A internação involuntária de dependentes químicos no Brasil.

Enviada em 21/10/2019

Liberdade, para Kant, está diretamente relacionada com o livre arbítrio. Quando o assunto é intervenção involuntária,é indispensável que o conceito acima seja seguido, assim como é vital que seja realizada somente em casos onde o indivíduo não possua mais discernimento sobre o melhor para si, devido ao uso de drogas pesadas.

Em primeiro lugar, é importante ressaltar que dependentes químicos também são cidadãos e tem o direito de serem reemersos na sociedade. Para que isso seja feito, é necessário que a intervenção seja acionada por um parente próximo, como mãe, pai ou filhos, e então, encaminhada a realização de um exame médico do sujeito.

Dito isso, é de suma importância a competência dos profissionais ao executaremo laudo, uma vez que sua prática é feita sem a autorização do dependente.

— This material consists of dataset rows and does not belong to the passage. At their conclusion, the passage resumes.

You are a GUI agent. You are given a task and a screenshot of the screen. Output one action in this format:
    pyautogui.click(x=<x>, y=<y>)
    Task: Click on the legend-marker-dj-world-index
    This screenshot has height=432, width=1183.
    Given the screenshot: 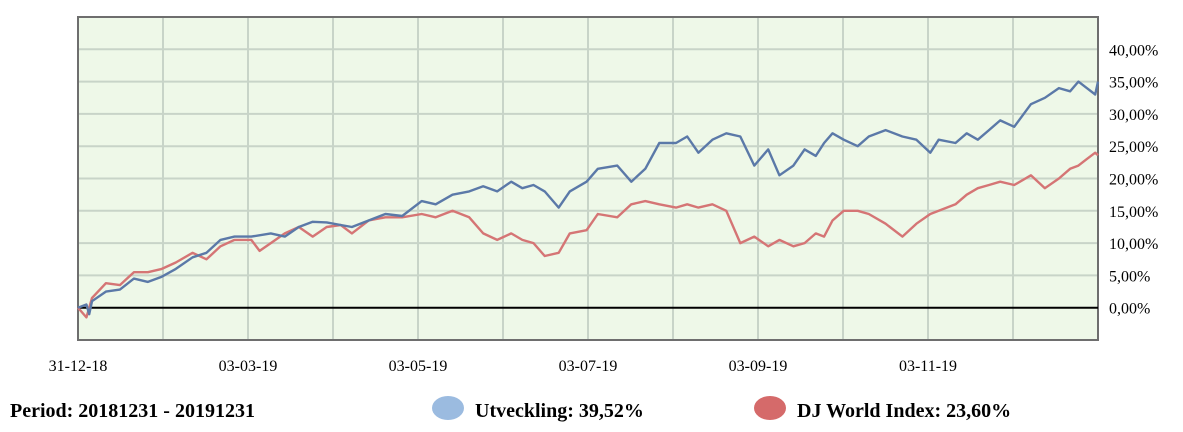 What is the action you would take?
    pyautogui.click(x=770, y=408)
    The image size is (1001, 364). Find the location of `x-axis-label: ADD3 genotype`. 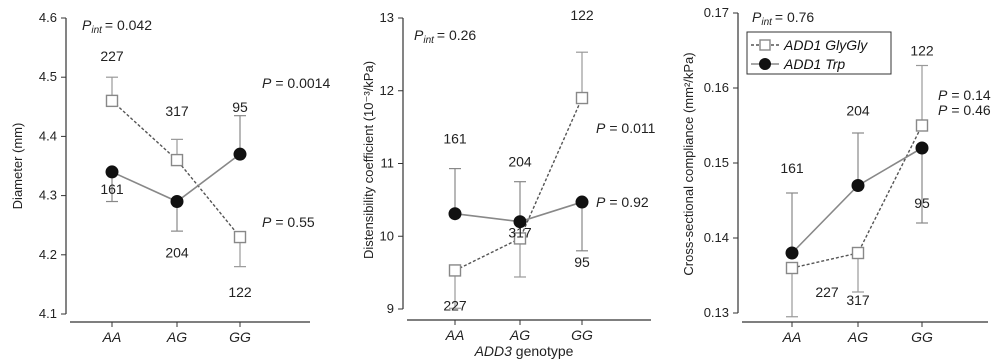

x-axis-label: ADD3 genotype is located at coordinates (524, 351).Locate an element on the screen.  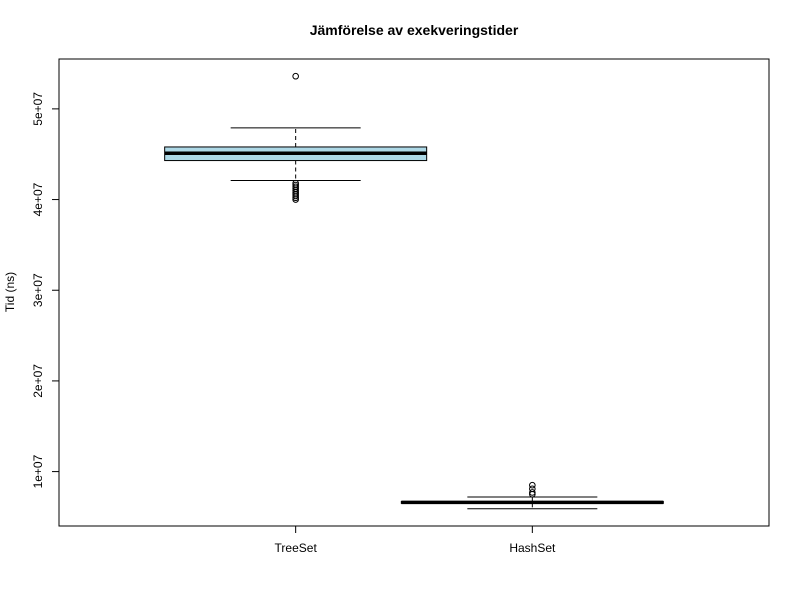
y-tick-label: 4e+07 is located at coordinates (38, 199).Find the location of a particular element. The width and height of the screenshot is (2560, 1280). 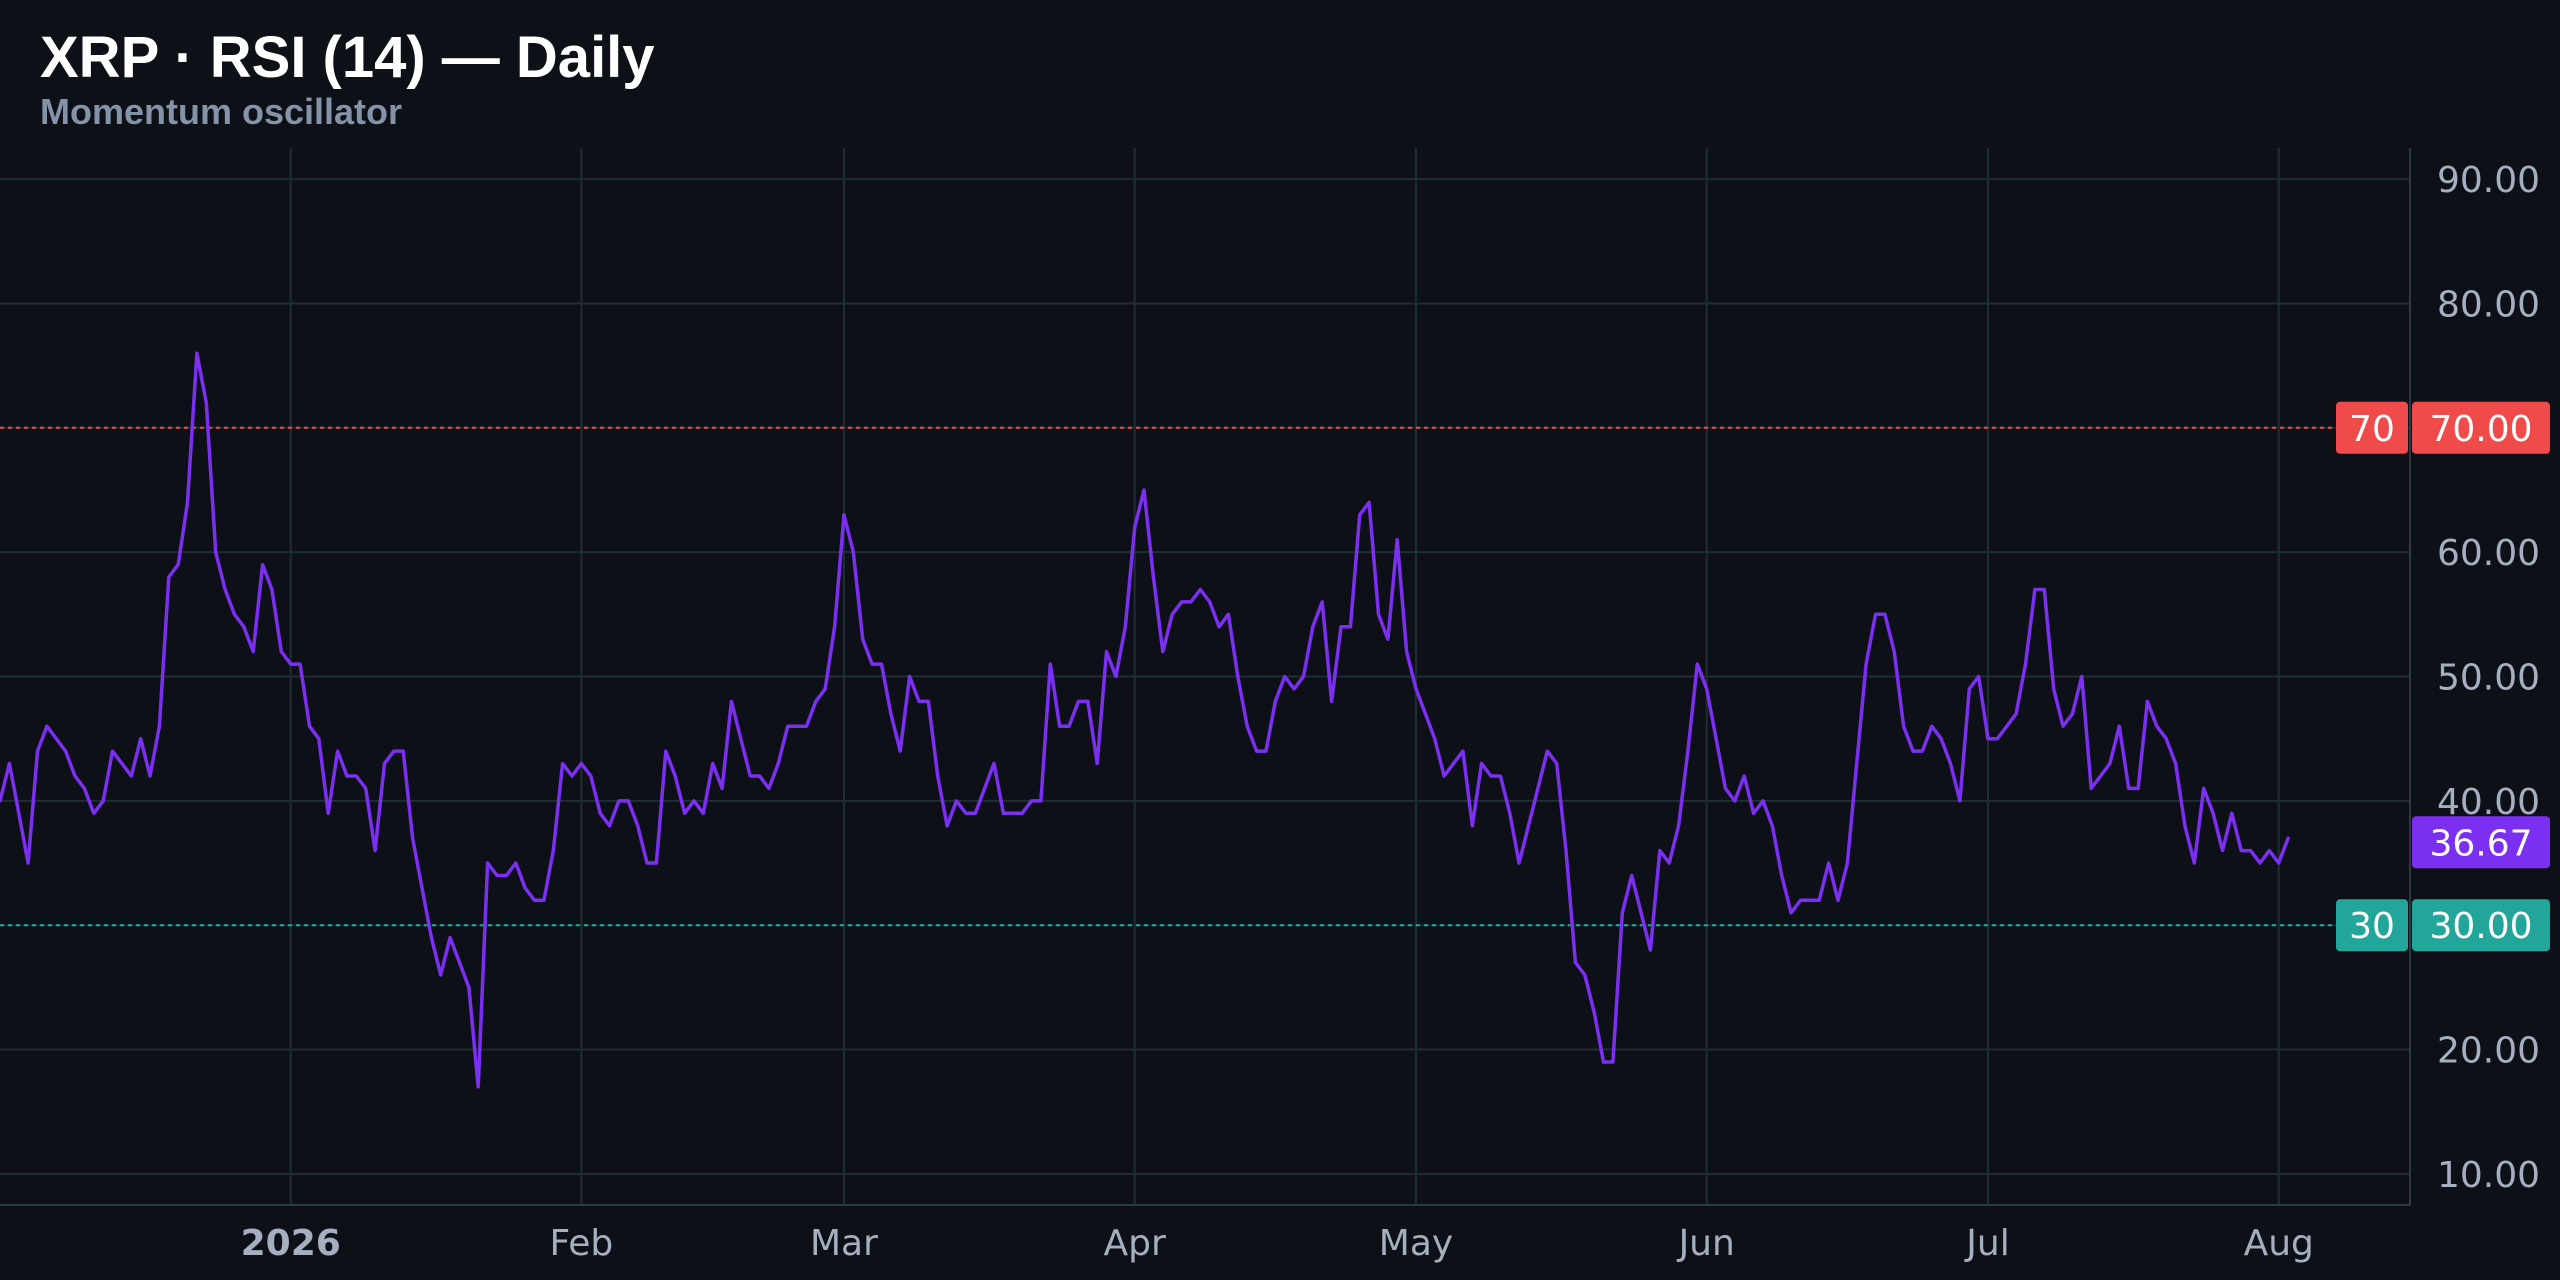

y-tick-label: 90.00 is located at coordinates (2488, 180).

Conforme o procedimento, a intervenção só deve ser executada caso realmente for necessária, evitando seu uso indevido em uma espécie de “cárcere privada”, e também, sem revogá-los de sua autonomia e liberdade.

Portanto, é dever do Estado inspecionar e tomar providências para uma melhora do quadro atual. Para que haja uma diminuição de dependentes químicos, urge que o Ministério da Saúde realize a capacitação dos profissionais da área por meio de palestras e treinamentos específicos para atender tais pessoas. Ademais, é essencial que hajam campanhas informando sobre os riscos do uso de drogas pesadas. Somente assim, os direitos dos indivíduos serão garantidos, sobretudo a liberdade prevista por Kant.